Matos moved to Chattanooga, Tennessee, and began attending Hamilton Heights Christian Academy, but initially spoke no English, learning some phrases through Google Translate. He noted that for a time, the only English he knew was "I'm hungry": he said, "If somebody asked how I was doing, I said, 'I'm hungry.'" He was a top player at the school, being the state leader in double-doubles and rebounds while helping them win a state championship. He had 16 athletic scholarship offers coming out of high school and was ranked a three-star recruit, the third-best player in the state and the 16th-best nationally. He initially committed to play college basketball for the Mississippi State Bulldogs but later flipped to the New Mexico Lobos.

==College career==
Matos redshirted at New Mexico in the 2019–20 season and debuted in the 2020–21 season, in which he played 20 games and started 15, totaling an average of 6.0 points and 4.1 rebounds per game. He entered the NCAA transfer portal after the season. He ultimately transferred to the South Florida Bulls. Matos appeared in 28 games, four as a starter, for the Bulls in the 2021–22 season, averaging 10.6 minutes per game while posting 1.5 points and 2.7 rebounds per game.

Matos joined the South Florida Bulls football team as a walk-on in 2022. Initially a defensive lineman and special teams player, he was later moved to offensive tackle. He briefly played on special teams and defensive end during the 2022 season.

==Professional career==

Pre-draft measurables
| Height | Weight | Arm length | Hand span | Wingspan | 40-yard dash | 10-yard split | 20-yard split | 20-yard shuttle | Three-cone drill | Vertical jump | Broad jump | Bench press |
| 6 ft 7+1⁄8 in (2.01 m) | 313 lb (142 kg) | 35+1⁄4 in (0.90 m) | 10+7⁄8 in (0.28 m) | 6 ft 11+3⁄4 in (2.13 m) | 4.92 s | 1.77 s | 2.89 s | 4.77 s | 7.64 s | 28.0 in (0.71 m) | 9 ft 5 in (2.87 m) | 17 reps |
All values from NFL IPP Pro Day

===Miami Dolphins===
In January 2024, Matos was announced as one of 16 players selected for the National Football League's International Player Pathway Program (IPPP), designed to give opportunities in the league to foreign players. He trained at IMG Academy and has been praised by NFL analyst Scott Pioli for his skills and size. Despite being 6 ft 7 in and 313 lb, he ran a 4.88 40-yard dash at his pro day, which would have been the best among all linemen at the NFL Scouting Combine. He was eligible to be selected at the 2024 NFL draft and was considered a potential late-round pick. He ultimately was not selected in the draft, but afterwards was signed by the Miami Dolphins as an undrafted free agent. He was waived on August 27, and re-signed to the practice squad. He signed a reserve/future contract on January 7, 2025.
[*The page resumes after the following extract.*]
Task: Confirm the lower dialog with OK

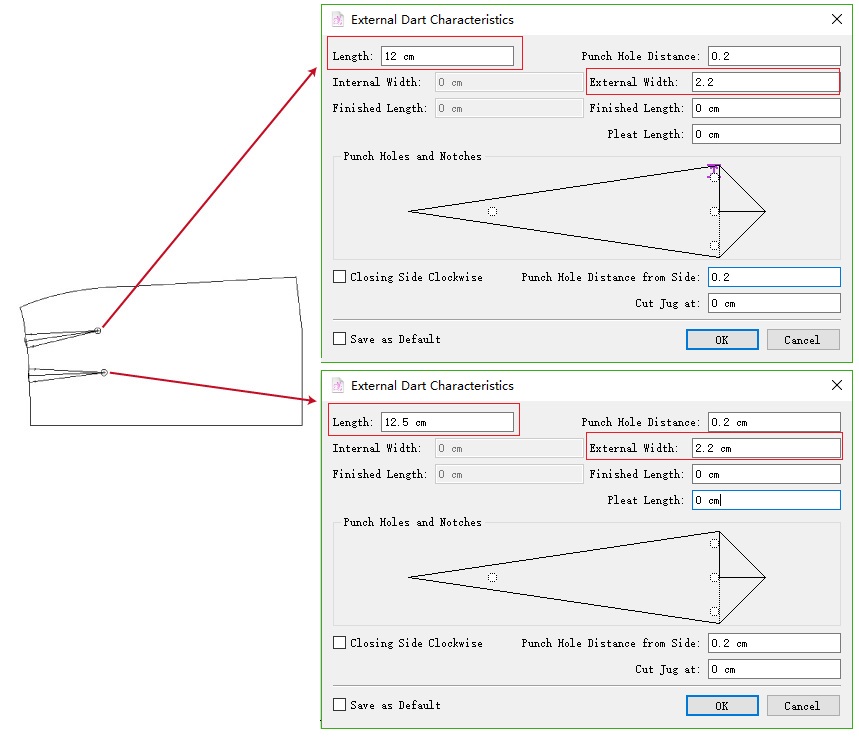Action: (722, 706)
On July 23, 2025 Matos suffered an injury at Miami Dolphins 2025 Training Camp. Team trainers came out in to the field but later Matos had to be airlifted to a hospital in the Miami-Dade area. On August 26, 2025, Matos was waived by the Dolphins with an injury designation as part of final roster cuts.

===Indianapolis Colts===
On October 14, 2025, Matos signed with the Indianapolis Colts' practice squad. He signed a reserve/future contract with Indianapolis on January 5, 2026.

On August 18, 2026, Matos was waived by the Colts.

==Personal life==
Matos is the son of Jose and Kirsten Matos. He has one sibling, Ismael.